Die nucleofuge Aktivität von Substituenten am Brückenkopf von Bicyclo[2.2.2]octan und Chinuclidin Das kOTs/kBr-Verhältnis als mechanistisches Kriterium. Fragmentierungsreaktionen, 24. Mitteilung

The rate ratios k_OTs/k_Br of the bridgehead tosylate and bromide of bicyclo [2.2.2]-octane and quinuclidine, respectively, have been determined in 80 vol.-% ethanol. The high ratio for the bicyclo [2.2.2] octane derivatives (3,3 · 10³ at 25°) indicates a highly ionic transition state. Since nucleophilic assistance to ionisation by solvent is precluded in this system a ratio of 10³ or greater is typical for the «limiting» S_N1 mechanism.
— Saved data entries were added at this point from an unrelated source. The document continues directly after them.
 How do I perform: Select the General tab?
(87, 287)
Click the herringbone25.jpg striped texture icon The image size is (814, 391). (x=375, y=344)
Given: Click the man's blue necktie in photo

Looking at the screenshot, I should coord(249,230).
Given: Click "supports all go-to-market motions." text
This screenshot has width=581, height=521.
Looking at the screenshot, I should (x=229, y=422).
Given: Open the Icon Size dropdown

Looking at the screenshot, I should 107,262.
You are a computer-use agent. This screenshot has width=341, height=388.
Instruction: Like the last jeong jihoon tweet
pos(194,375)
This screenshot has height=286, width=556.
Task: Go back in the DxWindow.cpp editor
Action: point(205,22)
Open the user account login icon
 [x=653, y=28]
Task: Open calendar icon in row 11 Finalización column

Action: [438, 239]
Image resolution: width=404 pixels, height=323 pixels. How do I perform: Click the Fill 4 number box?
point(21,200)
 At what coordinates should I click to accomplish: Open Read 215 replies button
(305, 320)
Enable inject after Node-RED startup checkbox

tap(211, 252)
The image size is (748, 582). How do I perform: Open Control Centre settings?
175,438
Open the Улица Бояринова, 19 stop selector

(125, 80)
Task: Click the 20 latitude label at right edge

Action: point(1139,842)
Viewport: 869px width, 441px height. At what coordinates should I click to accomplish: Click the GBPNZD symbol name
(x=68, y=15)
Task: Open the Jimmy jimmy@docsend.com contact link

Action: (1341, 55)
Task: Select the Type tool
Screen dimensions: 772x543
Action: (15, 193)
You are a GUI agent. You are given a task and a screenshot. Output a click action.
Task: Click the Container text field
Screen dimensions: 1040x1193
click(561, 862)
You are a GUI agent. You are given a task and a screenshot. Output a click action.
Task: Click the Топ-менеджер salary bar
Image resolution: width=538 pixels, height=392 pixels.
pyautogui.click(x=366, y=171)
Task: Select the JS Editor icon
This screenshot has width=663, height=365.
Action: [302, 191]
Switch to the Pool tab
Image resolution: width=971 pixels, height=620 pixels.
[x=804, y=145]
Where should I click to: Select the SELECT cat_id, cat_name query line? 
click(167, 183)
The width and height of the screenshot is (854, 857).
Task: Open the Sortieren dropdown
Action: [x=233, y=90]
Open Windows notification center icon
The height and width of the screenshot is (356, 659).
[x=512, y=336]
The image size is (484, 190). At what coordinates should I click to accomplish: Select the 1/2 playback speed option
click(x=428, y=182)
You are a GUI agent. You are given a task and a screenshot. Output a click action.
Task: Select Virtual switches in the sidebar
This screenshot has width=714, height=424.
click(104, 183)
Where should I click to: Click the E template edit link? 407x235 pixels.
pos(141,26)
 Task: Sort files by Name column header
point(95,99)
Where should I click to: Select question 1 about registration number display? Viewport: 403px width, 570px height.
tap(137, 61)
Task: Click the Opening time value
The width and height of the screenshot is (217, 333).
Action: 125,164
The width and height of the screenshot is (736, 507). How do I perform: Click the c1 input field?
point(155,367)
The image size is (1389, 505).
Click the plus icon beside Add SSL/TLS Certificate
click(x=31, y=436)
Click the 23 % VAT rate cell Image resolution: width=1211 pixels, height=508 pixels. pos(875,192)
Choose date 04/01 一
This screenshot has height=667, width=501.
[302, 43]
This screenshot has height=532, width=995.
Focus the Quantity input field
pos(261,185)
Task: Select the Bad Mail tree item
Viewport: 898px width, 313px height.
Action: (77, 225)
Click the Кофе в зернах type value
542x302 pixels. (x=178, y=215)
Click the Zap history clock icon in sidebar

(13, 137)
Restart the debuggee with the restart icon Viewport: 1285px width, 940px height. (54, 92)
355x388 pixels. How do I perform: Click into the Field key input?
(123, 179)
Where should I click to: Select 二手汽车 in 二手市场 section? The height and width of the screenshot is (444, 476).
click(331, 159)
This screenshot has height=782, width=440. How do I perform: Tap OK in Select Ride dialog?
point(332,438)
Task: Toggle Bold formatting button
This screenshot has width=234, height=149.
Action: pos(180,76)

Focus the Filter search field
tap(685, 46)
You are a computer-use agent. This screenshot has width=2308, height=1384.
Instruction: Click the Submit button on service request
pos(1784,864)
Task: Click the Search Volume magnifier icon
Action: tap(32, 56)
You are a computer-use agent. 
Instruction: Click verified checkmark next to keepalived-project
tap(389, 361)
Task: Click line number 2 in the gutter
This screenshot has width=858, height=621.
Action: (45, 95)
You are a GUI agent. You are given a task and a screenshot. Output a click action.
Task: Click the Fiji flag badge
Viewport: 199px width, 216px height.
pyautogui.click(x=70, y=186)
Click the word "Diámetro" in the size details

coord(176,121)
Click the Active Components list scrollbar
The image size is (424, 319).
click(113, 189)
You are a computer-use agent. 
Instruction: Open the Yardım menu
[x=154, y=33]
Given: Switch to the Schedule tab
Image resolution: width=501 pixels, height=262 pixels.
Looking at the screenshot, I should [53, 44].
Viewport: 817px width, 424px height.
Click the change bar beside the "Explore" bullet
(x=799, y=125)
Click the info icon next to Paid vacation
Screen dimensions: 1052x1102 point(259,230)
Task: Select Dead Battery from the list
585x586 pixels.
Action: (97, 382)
Lower k_OTs/k_Br ratios therefore reflect increasing nucleophilic participation in the transition state of substitution and elimination reactions. The high k_OTs/k_Br ratio for 4-substituted quinuclidines, namely 1,6 · 10³ at 25°, indicates the absence of anchimeric nitrogen participation in the transition state of this synchronous fragmentation. The rates of the 4-haloquinuclidines follow the normal order of nucleofugal activity for halides in solvolysis reactions.